None of the US trophy heads – including those of Awlaki and Mehsud – have brought about the end of al-Qaeda related militancy in either country. If anything, in Yemen, drone strikes have mainly served as a recruitment advert for AQAP and the related ‘Ansar al-Sharia’ group. Gregory Johnsen, an expert on Yemen and AQAP, has argued that the group actually has three times as many operatives now as it did three years ago. Not a particularly resounding success for the Obama administration.
The vast majority of Yemenis, as with the vast majority of Pakistanis, will agree that terrorism and al-Qaeda must be fought. Both countries have had to deal with home-grown terrorism and insurgency: Pakistan saw the assassination of its former Prime Minister Benazir Bhutto, while Yemen bore the brunt of the May 2011 suicide bombing that killed over 120 soldiers in Sana’a.
The disagreement with President Obama comes in the strategy employed. Pakistanis and Yemenis will argue that they cannot take American reasoning seriously while it continues to further and propagate a very flawed foreign policy and antagonizing the Muslim world in the process. In Yemen, there are many unanswered questions when it comes to AQAP and its links to former President Saleh, to put it tactfully.

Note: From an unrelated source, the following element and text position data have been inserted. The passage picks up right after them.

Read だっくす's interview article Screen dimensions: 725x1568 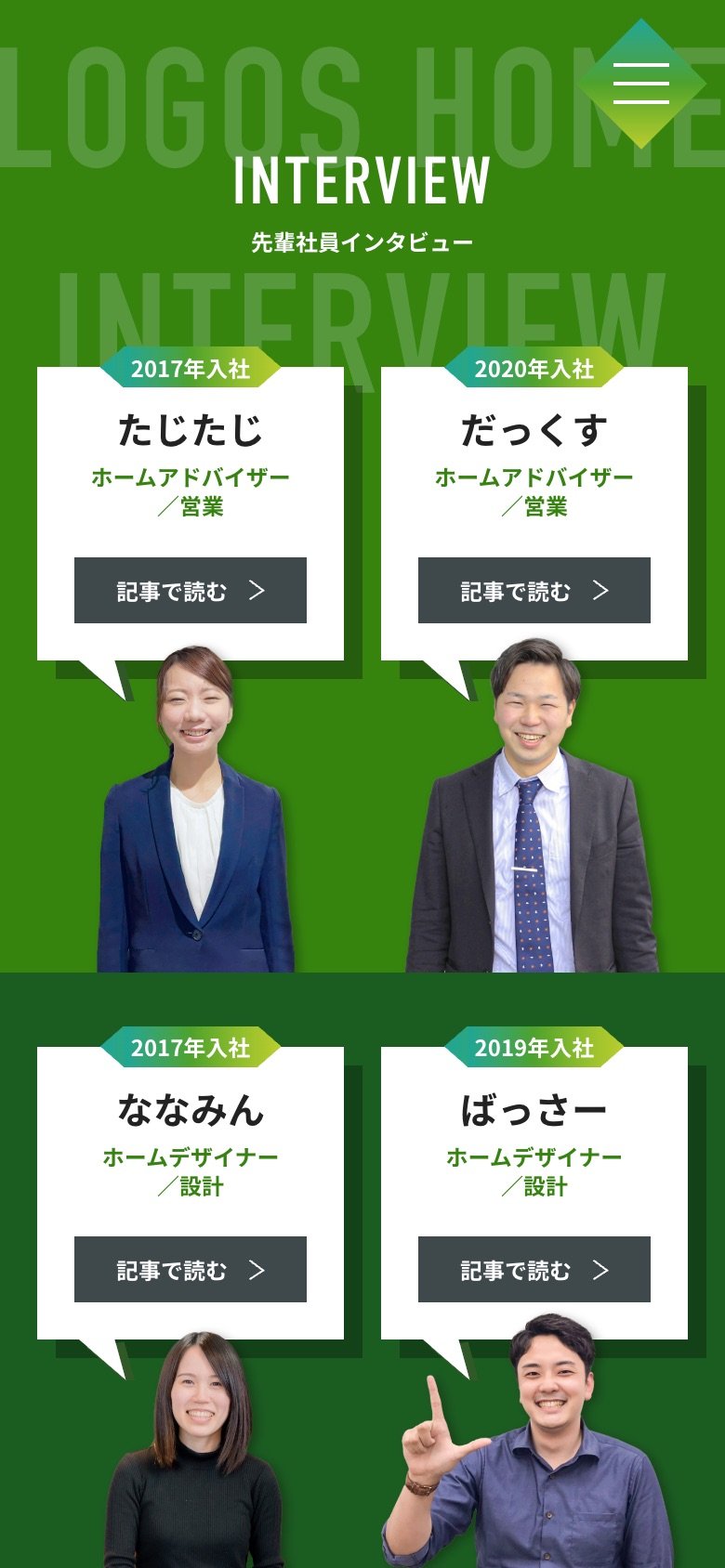click(534, 591)
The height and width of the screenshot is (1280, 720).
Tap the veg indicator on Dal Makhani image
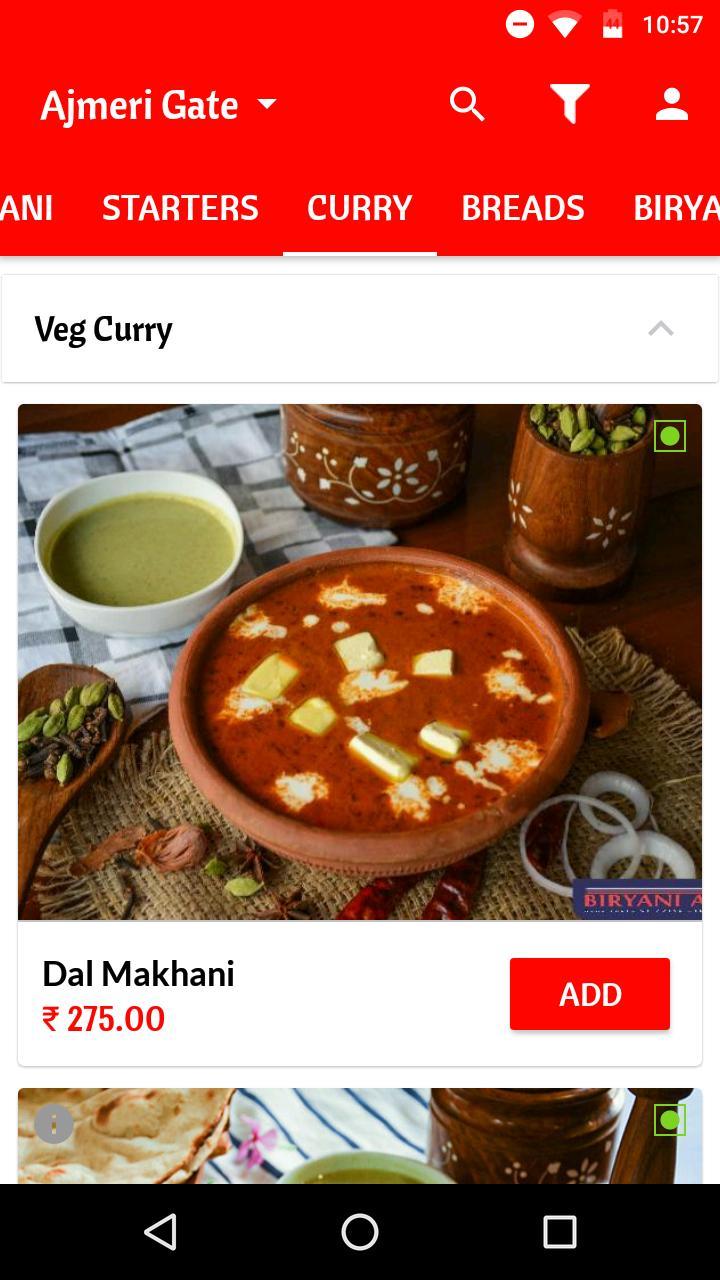(669, 435)
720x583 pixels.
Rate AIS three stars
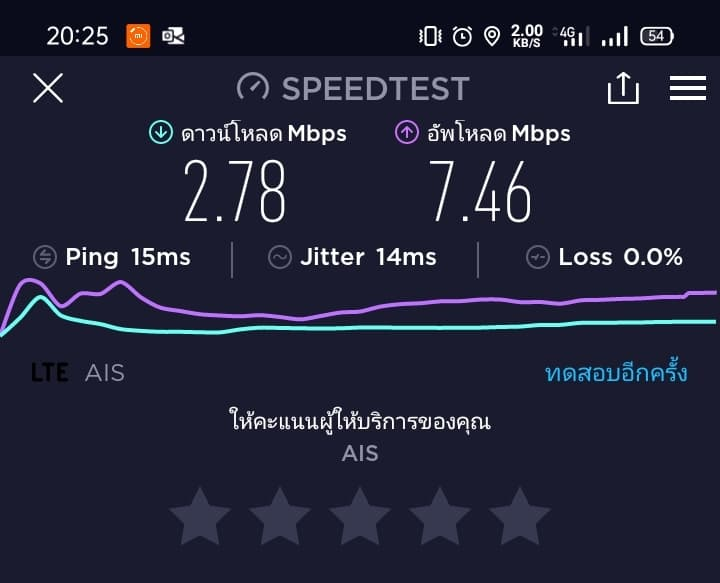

Although drones have been partially, and some would say arguably, successful in eliminating high level targets of al-Qaeda and affiliated groups, their failure in avoiding ‘collateral damage’ has simply meant that new figures have risen up to replace those assassinated. Extremism, in both Pakistan and Yemen, continues to linger.
The views expressed in this article are the author's own and do not necessarily reflect Fair Observer’s editorial policy.